------ Verilen metin

Yabancı Mahkeme Kararlarının Tenfizinde Kamu Düzeni ve Savunma Hakkı Arasındaki İlişki

Yabancı Mahkeme Kararlarının Tenfizinde Kamu Düzeni ve Savunma Hakkı Arasındaki İlişki

Öğreti[1] ve yargı kararları, 5718 sayılı Milletlerarası Özel Hukuk ve Usul Hukuku Hakkında Kanunda tenfiz şartı olarak düzenlenen kamu düzenine aykırılık ile savunma hakkına uygun davranılması hususlarının kimi zaman birlikte ele alındığını göstermektedir. Bu nedenle MÖHUK’ta tenfiz şartları olarak düzenlenen kamu düzeni ile savunma hakkı arasındaki ilişkiye kısaca değinmekte fayda görülmektedir.

MÖHUK md. 54/c’de yer alan düzenlemeye göre, yabancı bir mahkeme kararı hakkında tanıma veya tenfiz kararı verilebilmesi için, o kararın Türk kamu düzenine açıkça aykırı olmaması gerekmektedir. Kamu düzeni kavramının çok geniş ve yoruma açık olması, ülkeden ülkeye ve zamana göre farklılık göstermesi nedeniyle kanun koyucu -haklı olarak- MÖHUK’ta kamu düzeni kavramının tanımına yer vermemiştir[2]. Yabancı mahkemelerin gerekçeli olmaması durumunda tanıma ve tenfiz taleplerinin kamu düzeni müdahalesine uğramasıyla ilgili uygulamada farklı kararlar verilmesi üzerine konu 2012 yılında Yargıtay İçtihadı Birleştirme Büyük Genel Kurulunun önüne gelmiştir. Genel Kurul, yaptığı incelemede, MÖHUK’ta tenfiz şartı olarak düzenlenen kamu düzeni kavramıyla ilgili şu açıklamalara yer vermiştir: “Türk kamu düzeninin ihlalini gerektirecek haller çoğunlukla emredici bir hükmün açıkca ihlali halinde düşünülecektir. Fakat her emredici hükmün ihlali halinde veya her emredici hükmü ihlal eden bir yabancı kararın Türk kamu düzenine aykrıbulunduğunu söylemek olanaklı değildir.

O halde, iç hukuktaki kamu düzeninin çerçevesi, Türk hukukunun temel değerlerine, Türk genel adap ve ahlak anlayışına, Türk kanunlarının dayandığı temel adalet anlayışına, Türk kanunlarının dayandığı genel siyasete, Anayasada yer alan temel hak ve özgürlüklere, milletlerarası alanda geçerli ortak prensip ve özel hukuka ait iyiniyet prensibine dayanan kurallara, medeni toplulukların müştereken benimsedikleri ahlak ilkeleri ve adalet anlayışının ifadesi olan hukuk prensiplerine, toplumun medeniyet seviyesine, siyasi ve ekonomik rejimine, insan hak ve özgürlüklerine aykırılık şeklinde çizilebilir.

------------
------ Verilen malzeme

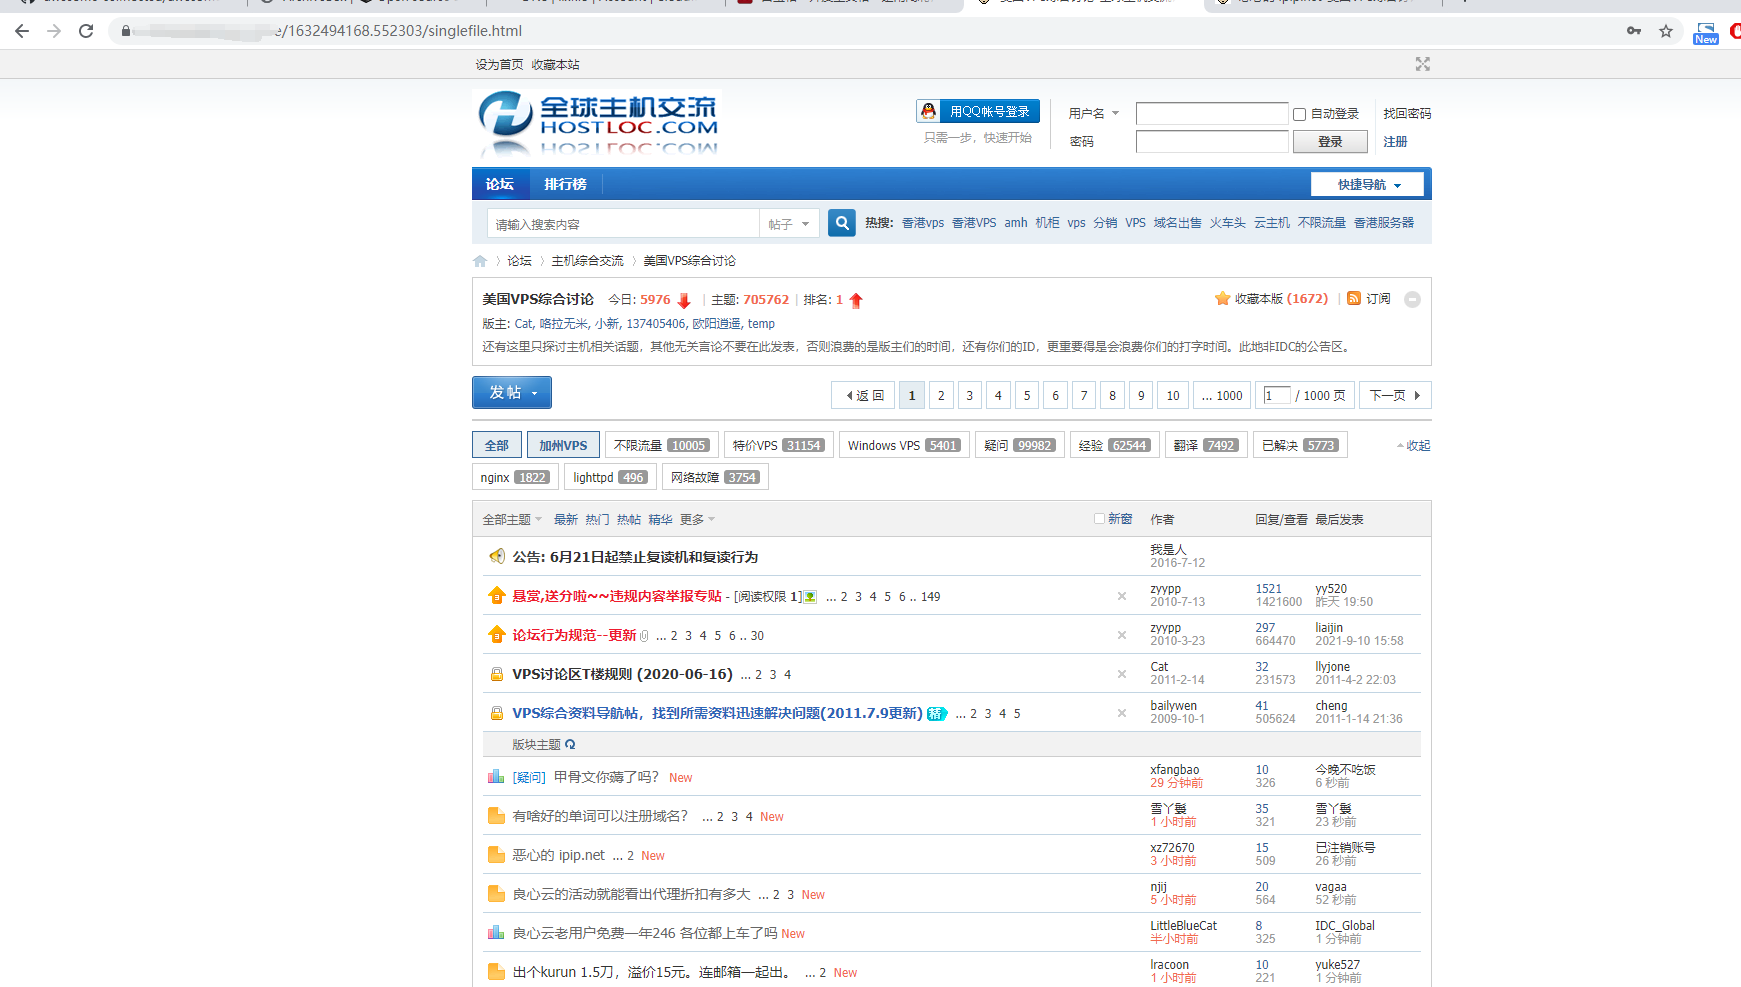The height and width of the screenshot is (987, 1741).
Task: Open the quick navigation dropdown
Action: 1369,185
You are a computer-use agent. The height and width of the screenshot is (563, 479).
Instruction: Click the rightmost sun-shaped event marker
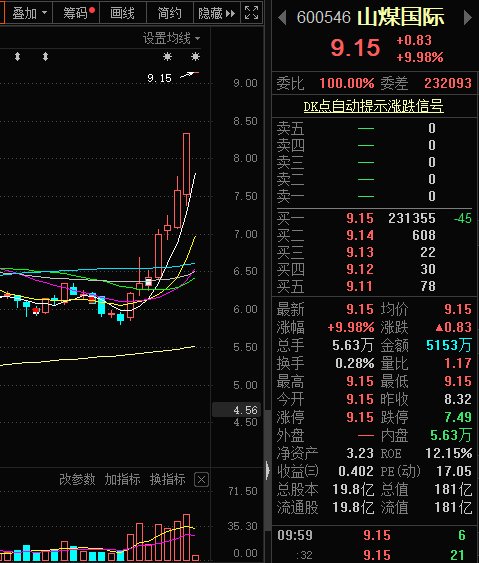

------------

§ **Verilen görevler**:
a) Tenfiz yazısına göre kısaca cevap ver:
(i) Milletlerarası Özel Hukuk ve Usul Hukuku Hakkında Kanun kaç sayılıdır?
(ii) Konu hangi yılda Yargıtay İçtihadı Birleştirme Büyük Genel Kurulunun önüne gelmiştir?
(iii) Kanun koyucu MÖHUK'ta neye yer vermemiştir?
b) Tenfiz yazısını kaldığı yerden devam ettir.
Öğelere bu iş için gerek yok.

§ **Son cevaplar**:
a)
(i) 5718 sayılıdır.
(ii) 2012 yılında.
(iii) Kamu düzeni kavramının tanımına.

b)
İç hukukta kamu düzeninin, tarafların uymak zorunda oldukları, kamu hukukundan ve özel hukuktan doğan ancak tarafların üzerinde serbestçe tasarruf edemeyecekleri kurallar olarak anlaşılması gerekir[3]”.

Kurul, kararın devamında MÖHUK kapsamında kamu düzenine aykırılığın belirlenmesine ilişkin görüşünü “Esasa uygulanan hukukun Türk Hukukunda farklı olması ya da Türk Hukukunun emredici kurallarına aykırı olması gibi nedenlerle yabancı kararın tenfizi reddedilemez. Burada esas alınması gereken kıstas, yabancı ilamın Türk Hukukunda bir veya birden çok kanun hükümlerine aykırı bulunmasından çok, Türk Hukukunun temel değerlerine, Türk genel adap ve ahlak anlayışına Türk kanunlarının dayandığı temel adalet anlayışına ve hukuk siyasetine, Anayasa ‘da yer alan temel hak ve özgürlüklere milletlerarası alanda geçerli ortak ve kabul görmüş hukuk prensiplerine, ikili anlaşmalara, gelişmiş toplumların ortak benimsedikleri ahlak ve adalet anlayışına, medeniyet seviyesine siyasi ve ekonomik rejimine bakmak olmalıdır[4]” şeklinde ifade etmiştir.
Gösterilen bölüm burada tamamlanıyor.